В космосе нет справочников, а в мое время интернета тоже не было. И нет других контактов с научным сообществом, кроме как на сеансах связи.
Когда ученые составляют программу полета, они еще не знают космонавт Иванов, Петров или Сидоров полетит. Ученый приходит: «Вот у меня потрясающей важности научный эксперимент». «Какая длительность?» «Три часа». «Извините, но трех часов на это нет в режиме». «Постойте, думаю, можно сделать за полтора». «Ну, тогда давайте». Вставляют в программу. А все равно же три часа на него в космосе уходит. И обед полетел и сон. Кто-то мог так: полтора часа отработал, пришло время обеда – конец. А я тянул, тянул и тянул лямку. Азарт исследователя захлестывал. Но разве я сумел бы работать эффективно, если бы мне не помогали на Земле?
А помогал мне Станислав Андреевич Савченко. Как-то одна бабушка сказала: «Умных сейчас мало, все больше ученые». Савченко был самым умным. Он являлся постановщиком многих астрофизических и геофизических программ, и мы друг друга понимали с полуслова. Станислав помогал мне выверять направление моей научной работы в космосе. Чтобы я не повторял чьи-то уже проведенные исследования, а открывал что-то новое.
Один мой коллега, боявшийся плагиата, ото всех скрывал свои исследования на орбите. Ни слова не говорил ЦУПу. А потом вернулся, написал диссертацию и оказалось, что добрая половина из установленных им фактов уже давно известна науке… У меня от Станислава Савченко научных секретов не было.
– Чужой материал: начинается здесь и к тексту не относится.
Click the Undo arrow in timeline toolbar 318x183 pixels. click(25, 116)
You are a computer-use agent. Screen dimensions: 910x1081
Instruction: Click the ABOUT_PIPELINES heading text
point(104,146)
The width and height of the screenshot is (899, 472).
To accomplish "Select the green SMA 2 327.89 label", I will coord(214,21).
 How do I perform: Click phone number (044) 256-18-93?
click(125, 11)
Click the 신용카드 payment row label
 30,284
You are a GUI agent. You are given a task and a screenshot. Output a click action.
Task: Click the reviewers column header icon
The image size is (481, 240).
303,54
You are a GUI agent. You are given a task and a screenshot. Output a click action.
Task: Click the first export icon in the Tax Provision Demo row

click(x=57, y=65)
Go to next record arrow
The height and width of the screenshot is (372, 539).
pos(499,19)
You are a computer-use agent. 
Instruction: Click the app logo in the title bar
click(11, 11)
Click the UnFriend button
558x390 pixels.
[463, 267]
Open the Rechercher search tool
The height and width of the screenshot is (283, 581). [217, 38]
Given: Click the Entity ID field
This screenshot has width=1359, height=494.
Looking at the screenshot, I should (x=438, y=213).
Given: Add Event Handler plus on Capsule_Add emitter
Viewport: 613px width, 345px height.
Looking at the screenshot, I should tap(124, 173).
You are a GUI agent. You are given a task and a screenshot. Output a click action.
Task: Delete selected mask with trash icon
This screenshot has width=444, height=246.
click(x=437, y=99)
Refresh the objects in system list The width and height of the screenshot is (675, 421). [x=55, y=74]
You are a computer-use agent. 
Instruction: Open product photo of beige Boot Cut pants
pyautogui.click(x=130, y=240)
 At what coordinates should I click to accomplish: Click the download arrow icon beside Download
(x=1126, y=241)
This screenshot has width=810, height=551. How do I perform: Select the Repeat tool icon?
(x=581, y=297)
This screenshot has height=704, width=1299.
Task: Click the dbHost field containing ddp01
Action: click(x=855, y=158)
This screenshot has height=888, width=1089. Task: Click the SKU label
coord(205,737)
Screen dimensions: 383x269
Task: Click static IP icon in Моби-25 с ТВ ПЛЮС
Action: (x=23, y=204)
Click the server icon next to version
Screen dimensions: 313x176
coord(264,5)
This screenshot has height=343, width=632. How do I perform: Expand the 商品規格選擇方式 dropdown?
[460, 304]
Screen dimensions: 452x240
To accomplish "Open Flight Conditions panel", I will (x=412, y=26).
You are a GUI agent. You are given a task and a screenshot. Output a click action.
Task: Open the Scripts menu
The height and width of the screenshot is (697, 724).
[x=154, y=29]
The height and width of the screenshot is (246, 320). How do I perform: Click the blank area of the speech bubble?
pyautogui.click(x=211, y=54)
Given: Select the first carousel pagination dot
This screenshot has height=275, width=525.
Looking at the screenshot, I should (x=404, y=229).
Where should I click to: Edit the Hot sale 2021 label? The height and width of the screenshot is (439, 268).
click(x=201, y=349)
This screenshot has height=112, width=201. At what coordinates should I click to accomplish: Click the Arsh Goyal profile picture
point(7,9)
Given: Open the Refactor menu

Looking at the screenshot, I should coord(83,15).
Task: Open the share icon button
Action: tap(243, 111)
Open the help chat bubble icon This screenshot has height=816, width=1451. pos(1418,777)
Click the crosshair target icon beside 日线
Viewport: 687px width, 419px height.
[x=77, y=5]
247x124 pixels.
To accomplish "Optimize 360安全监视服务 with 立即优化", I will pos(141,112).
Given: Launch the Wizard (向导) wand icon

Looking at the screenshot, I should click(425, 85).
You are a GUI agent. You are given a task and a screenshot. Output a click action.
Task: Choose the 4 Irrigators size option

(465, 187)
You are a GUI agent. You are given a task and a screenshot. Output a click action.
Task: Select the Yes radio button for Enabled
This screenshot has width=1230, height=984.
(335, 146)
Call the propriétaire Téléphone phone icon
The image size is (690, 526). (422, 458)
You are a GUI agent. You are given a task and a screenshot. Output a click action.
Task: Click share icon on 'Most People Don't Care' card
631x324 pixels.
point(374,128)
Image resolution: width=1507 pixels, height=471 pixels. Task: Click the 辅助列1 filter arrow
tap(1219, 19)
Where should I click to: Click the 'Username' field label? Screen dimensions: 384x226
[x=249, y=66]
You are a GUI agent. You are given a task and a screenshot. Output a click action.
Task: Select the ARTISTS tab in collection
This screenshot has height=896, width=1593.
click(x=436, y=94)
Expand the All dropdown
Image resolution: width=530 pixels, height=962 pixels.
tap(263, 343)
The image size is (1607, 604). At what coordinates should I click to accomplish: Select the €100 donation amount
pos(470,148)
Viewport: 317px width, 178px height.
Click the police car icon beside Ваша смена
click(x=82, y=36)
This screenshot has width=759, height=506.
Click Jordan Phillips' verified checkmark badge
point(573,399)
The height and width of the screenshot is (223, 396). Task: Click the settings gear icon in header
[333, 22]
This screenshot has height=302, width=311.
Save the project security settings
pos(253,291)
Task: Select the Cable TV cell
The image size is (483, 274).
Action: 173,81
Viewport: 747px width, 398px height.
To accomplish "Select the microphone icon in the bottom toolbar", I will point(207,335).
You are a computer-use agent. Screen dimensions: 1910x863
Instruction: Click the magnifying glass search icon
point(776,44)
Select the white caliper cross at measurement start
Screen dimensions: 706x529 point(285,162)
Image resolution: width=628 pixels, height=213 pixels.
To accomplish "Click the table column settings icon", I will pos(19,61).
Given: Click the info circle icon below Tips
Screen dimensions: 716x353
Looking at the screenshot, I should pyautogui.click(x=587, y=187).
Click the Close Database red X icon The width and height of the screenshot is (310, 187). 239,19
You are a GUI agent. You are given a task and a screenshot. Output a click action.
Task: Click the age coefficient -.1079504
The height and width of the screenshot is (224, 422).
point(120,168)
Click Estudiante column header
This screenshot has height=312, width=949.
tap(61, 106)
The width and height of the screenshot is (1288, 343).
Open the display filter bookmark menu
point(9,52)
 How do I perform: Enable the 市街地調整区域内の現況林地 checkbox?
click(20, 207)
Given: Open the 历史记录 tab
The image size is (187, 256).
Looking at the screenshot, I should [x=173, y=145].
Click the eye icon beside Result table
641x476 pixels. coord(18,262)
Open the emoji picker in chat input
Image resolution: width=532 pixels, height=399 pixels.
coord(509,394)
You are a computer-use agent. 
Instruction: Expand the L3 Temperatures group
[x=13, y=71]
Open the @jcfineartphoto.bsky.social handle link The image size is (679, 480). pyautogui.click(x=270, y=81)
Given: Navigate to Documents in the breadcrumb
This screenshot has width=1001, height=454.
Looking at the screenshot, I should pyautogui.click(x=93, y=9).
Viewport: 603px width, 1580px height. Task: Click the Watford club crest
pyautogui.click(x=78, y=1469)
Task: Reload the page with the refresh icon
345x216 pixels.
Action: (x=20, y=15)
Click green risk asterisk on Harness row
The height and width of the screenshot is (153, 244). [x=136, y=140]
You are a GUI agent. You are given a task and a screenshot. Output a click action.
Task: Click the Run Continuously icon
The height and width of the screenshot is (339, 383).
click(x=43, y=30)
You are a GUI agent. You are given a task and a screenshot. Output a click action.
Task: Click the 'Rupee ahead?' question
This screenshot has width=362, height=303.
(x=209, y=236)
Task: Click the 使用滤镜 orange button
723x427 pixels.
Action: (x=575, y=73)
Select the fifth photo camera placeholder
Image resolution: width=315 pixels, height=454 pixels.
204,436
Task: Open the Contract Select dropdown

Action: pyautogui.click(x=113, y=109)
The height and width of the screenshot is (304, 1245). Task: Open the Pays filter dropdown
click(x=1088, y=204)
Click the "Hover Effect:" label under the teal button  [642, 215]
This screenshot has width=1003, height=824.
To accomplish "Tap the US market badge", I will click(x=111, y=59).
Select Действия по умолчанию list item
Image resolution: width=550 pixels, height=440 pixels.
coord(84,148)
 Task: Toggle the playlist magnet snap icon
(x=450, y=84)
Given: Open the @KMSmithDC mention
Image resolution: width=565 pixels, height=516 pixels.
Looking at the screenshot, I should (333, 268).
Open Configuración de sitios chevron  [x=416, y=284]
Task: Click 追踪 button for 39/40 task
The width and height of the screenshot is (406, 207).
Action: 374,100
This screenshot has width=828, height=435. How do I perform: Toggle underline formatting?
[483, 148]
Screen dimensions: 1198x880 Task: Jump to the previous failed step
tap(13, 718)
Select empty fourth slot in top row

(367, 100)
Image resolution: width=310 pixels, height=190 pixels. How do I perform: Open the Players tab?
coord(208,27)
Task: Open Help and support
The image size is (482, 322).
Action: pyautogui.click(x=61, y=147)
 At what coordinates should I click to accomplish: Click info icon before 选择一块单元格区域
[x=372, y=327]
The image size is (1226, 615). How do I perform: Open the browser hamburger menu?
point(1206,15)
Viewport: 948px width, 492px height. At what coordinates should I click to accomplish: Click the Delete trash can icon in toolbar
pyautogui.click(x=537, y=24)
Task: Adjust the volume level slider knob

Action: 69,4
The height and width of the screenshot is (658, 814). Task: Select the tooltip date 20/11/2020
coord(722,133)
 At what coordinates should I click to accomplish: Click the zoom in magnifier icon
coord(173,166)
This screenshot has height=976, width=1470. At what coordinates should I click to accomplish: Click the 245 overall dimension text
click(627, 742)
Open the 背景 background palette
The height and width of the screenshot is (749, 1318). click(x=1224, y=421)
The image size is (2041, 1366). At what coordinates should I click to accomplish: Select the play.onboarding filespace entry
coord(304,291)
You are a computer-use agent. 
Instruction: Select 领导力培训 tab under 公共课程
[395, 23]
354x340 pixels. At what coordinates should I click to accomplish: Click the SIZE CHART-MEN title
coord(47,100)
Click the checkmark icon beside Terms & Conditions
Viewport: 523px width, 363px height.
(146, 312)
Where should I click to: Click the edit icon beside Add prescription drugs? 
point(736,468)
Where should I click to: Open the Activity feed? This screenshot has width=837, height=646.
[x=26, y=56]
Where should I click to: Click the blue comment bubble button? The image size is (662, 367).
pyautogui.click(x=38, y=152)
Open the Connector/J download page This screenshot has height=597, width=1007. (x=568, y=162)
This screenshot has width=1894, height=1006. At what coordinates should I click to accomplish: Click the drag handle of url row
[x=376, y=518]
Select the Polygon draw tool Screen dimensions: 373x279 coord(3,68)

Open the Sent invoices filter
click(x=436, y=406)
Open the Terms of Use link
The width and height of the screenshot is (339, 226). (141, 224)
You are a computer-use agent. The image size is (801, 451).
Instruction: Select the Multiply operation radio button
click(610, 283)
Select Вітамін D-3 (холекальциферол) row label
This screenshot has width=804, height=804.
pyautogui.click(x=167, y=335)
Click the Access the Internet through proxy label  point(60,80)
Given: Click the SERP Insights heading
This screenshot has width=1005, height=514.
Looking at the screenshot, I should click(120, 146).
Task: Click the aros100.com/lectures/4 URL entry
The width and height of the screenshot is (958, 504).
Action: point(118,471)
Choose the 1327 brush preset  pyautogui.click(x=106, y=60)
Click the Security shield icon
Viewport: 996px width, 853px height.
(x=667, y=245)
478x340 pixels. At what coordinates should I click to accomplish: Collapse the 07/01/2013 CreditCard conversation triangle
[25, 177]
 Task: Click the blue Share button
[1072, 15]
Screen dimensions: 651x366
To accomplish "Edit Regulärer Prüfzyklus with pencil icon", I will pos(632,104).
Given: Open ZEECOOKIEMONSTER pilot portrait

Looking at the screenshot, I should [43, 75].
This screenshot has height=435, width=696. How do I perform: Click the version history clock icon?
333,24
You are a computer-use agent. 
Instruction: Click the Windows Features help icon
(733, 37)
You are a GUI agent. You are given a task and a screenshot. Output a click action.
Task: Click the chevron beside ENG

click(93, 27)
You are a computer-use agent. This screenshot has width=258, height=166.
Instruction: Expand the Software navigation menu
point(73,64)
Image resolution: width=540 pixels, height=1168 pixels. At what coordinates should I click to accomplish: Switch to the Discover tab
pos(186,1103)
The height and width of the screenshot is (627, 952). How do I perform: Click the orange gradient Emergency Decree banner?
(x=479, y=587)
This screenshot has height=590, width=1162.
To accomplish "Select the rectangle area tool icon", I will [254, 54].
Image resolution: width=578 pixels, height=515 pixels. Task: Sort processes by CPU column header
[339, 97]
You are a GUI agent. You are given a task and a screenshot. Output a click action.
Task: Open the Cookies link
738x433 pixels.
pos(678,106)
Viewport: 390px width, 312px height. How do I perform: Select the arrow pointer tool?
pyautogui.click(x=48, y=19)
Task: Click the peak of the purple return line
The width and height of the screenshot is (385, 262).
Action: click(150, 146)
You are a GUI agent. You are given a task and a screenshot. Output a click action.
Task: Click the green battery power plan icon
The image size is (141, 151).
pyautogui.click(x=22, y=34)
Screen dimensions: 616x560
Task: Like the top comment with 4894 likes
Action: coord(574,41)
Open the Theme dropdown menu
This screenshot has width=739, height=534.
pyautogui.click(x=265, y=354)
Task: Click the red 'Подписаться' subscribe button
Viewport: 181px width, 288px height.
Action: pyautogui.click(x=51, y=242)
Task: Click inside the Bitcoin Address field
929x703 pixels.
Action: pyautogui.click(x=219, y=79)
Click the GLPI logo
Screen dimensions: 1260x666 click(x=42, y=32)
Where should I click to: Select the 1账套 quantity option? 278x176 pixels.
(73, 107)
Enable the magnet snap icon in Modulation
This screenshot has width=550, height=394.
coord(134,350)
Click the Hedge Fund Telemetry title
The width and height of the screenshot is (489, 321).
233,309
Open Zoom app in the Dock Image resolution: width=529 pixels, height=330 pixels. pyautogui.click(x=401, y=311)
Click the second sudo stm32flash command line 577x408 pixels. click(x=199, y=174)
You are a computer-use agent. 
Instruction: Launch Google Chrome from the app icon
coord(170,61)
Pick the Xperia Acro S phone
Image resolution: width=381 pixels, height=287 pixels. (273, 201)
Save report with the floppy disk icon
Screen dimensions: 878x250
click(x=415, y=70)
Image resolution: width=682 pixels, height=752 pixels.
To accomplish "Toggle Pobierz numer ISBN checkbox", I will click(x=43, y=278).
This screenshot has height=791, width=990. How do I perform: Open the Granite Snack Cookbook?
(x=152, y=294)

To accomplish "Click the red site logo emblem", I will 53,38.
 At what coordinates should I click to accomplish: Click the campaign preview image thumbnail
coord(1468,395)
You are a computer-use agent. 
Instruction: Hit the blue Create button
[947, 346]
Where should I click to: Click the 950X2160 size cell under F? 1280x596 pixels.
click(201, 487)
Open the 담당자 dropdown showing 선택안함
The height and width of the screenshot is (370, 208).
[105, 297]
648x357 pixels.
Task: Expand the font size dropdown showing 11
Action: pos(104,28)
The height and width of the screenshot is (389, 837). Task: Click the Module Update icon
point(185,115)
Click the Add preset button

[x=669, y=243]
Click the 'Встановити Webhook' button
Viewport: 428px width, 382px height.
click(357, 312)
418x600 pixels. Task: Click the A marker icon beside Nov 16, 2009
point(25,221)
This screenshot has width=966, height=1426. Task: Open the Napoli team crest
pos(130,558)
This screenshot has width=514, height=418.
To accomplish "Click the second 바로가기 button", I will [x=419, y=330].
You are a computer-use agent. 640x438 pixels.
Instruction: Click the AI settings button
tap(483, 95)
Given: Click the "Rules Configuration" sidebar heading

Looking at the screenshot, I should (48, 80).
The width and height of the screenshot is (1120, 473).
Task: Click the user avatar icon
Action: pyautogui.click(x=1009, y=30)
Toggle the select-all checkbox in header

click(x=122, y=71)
Для меня самое интересное в космосе – то новое, что до тебя никто не видел, а следовательно, нечто непознанное и непонятное. Хорошо, что на Земле находился Савченко. Я ему говорил, что именно наблюдаю, а он мне утром сообщал: это и это известно, а вот то – новое, нужно продолжать наблюдения.
Мне удалось найти тонкую слоистую структуру атмосферы. Упрощая, можно сказать так: до меня считалось, что атмосфера, как песочное пирожное, состоит из двух-трех «толстых» слоев. Я же в полете наблюдал за заходящими Солнцем, Луной, звездами. Замечал связанные с заходом явления, раскладывал по полочкам и доказал, что атмосфера как торт «Наполеон», состоит из многих тонких слоев.
С орбиты я сообщил, что озоновая дыра над Антарктидой не результат антропогенного воздействия, как это утверждали некоторые ученые. А природное явление, которое существовало до человечества, и будет существовать после. Лет через двадцать мои выводы были подтверждены.
И на этой основе США отказались подписать «Киотский протокол» ценой в миллиарды долларов.